[Records from a data source]
::::

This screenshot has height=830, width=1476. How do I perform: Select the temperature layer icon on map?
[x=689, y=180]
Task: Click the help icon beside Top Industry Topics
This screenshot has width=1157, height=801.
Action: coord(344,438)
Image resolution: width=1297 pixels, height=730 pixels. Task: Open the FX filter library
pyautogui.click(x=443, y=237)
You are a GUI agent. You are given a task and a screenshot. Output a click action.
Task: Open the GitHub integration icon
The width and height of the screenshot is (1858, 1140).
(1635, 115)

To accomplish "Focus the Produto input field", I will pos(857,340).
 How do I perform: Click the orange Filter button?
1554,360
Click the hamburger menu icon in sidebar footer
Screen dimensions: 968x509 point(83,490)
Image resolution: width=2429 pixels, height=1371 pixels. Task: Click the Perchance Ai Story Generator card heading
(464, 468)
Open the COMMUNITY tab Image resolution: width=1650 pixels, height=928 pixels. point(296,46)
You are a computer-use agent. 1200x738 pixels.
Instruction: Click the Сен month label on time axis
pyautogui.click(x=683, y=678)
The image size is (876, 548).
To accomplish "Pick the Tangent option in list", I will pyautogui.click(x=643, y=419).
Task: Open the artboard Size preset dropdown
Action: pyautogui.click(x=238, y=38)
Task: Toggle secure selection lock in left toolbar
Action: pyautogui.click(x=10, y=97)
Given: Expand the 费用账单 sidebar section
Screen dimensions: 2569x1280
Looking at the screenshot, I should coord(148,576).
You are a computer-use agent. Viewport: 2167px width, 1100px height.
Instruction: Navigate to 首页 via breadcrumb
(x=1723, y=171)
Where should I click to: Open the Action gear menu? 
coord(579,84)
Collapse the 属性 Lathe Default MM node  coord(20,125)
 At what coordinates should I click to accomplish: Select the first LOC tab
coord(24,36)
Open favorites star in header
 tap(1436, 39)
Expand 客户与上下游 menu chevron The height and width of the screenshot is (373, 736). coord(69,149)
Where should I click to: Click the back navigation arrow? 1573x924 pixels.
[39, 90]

::::

▶ TASK DIRECTIONS:
Your reply should contain each entry, copied without alteration.

▶ YOUR RESPONSE:
This screenshot has height=830, width=1476. How do I perform: Select the temperature layer icon on map?
[x=689, y=180]
Task: Click the help icon beside Top Industry Topics
This screenshot has width=1157, height=801.
Action: coord(344,438)
Image resolution: width=1297 pixels, height=730 pixels. Task: Open the FX filter library
pyautogui.click(x=443, y=237)
You are a GUI agent. You are given a task and a screenshot. Output a click action.
Task: Open the GitHub integration icon
The width and height of the screenshot is (1858, 1140).
(1635, 115)

To accomplish "Focus the Produto input field", I will pos(857,340).
 How do I perform: Click the orange Filter button?
1554,360
Click the hamburger menu icon in sidebar footer
Screen dimensions: 968x509 point(83,490)
Image resolution: width=2429 pixels, height=1371 pixels. Task: Click the Perchance Ai Story Generator card heading
(464, 468)
Open the COMMUNITY tab Image resolution: width=1650 pixels, height=928 pixels. point(296,46)
You are a computer-use agent. 1200x738 pixels.
Instruction: Click the Сен month label on time axis
pyautogui.click(x=683, y=678)
The image size is (876, 548).
To accomplish "Pick the Tangent option in list", I will pyautogui.click(x=643, y=419).
Task: Open the artboard Size preset dropdown
Action: pyautogui.click(x=238, y=38)
Task: Toggle secure selection lock in left toolbar
Action: pyautogui.click(x=10, y=97)
Given: Expand the 费用账单 sidebar section
Screen dimensions: 2569x1280
Looking at the screenshot, I should coord(148,576).
You are a computer-use agent. Viewport: 2167px width, 1100px height.
Instruction: Navigate to 首页 via breadcrumb
(x=1723, y=171)
Where should I click to: Open the Action gear menu? 
coord(579,84)
Collapse the 属性 Lathe Default MM node  coord(20,125)
 At what coordinates should I click to accomplish: Select the first LOC tab
coord(24,36)
Open favorites star in header
 tap(1436, 39)
Expand 客户与上下游 menu chevron The height and width of the screenshot is (373, 736). coord(69,149)
Where should I click to: Click the back navigation arrow? 1573x924 pixels.
[39, 90]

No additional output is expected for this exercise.